The committee, acting under the WHO’s International Health Regulations, also declined to endorse international travel restrictions, which would have slowed the spread of the virus. The experts said those guidelines need to be changed.
Governments, meanwhile, failed to grasp that the emergency declaration was WHO’s “loudest possible alarm,” the experts said.
“It is glaringly obvious to the Panel that February 2020 was a lost month, when steps could and should have been taken to curtail the epidemic and forestall the pandemic.”
Instead of preparing their hospitals for COVID-19 patients, many countries engaged in a “winner takes all” scramble for protective equipment and medicines, it said.

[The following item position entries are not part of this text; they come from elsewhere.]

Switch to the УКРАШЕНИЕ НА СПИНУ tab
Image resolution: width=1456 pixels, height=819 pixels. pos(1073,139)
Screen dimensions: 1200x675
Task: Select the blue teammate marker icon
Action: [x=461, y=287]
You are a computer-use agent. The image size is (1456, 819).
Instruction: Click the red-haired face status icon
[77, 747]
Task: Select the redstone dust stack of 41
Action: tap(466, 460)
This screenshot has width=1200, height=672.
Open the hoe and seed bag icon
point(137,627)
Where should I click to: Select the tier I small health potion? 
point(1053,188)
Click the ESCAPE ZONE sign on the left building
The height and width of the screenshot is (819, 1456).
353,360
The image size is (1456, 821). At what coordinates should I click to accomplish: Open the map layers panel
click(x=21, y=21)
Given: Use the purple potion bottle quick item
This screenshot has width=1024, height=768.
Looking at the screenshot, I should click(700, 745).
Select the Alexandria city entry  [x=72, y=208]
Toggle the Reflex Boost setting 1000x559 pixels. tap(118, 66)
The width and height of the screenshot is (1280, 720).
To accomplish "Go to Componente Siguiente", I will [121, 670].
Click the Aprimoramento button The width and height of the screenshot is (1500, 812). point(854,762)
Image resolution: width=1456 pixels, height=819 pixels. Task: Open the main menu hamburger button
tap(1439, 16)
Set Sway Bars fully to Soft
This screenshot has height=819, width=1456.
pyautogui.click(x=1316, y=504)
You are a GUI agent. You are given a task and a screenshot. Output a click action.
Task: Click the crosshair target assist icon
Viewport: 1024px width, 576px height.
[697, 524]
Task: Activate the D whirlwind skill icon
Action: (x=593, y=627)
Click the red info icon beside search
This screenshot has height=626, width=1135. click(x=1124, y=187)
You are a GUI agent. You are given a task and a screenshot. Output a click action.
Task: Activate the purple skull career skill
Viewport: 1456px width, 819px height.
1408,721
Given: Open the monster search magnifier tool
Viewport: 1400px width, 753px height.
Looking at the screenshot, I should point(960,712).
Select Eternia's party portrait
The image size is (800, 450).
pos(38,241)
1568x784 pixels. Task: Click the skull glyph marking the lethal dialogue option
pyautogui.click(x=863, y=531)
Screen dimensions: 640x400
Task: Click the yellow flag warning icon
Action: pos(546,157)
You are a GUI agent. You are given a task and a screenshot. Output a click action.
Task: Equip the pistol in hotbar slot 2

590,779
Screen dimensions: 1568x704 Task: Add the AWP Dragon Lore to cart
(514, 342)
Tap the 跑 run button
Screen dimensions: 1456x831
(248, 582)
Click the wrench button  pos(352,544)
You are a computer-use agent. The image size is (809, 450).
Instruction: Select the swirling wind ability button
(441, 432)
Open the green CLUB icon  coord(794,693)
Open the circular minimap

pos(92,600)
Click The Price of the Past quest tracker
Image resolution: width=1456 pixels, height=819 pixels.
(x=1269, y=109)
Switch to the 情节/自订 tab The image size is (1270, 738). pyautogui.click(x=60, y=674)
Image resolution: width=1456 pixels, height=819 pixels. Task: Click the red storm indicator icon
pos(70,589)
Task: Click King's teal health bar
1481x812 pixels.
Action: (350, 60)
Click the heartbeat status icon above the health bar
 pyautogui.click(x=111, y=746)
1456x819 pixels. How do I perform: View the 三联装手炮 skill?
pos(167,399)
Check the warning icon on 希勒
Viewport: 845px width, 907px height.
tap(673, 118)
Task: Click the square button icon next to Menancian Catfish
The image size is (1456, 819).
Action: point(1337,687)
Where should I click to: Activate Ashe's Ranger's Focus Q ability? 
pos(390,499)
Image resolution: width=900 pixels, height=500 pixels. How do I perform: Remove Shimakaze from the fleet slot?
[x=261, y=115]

The panel did not lay specific blame on China for its actions in the early days of the pandemic, or on WHO head Tedros, accused by the United States under then-President Donald Trump of being too deferential to Beijing.
Lawrence Gostin of the O’Neill Institute for national and global health law at Georgetown Law in Washington, D.C., called the failure to point fingers a weakness of the report.
“The report does not single out any government, agency, or actor for their actions or inactions in impeding the response —hurting the ability of WHO to adapt for the future,” he said.
“In particular, despite marked delays in China’s reporting of a novel outbreak in Wuhan and its impeding WHO in finding the pandemic’s origins, the (panel) did not seek to hold the government accountable.”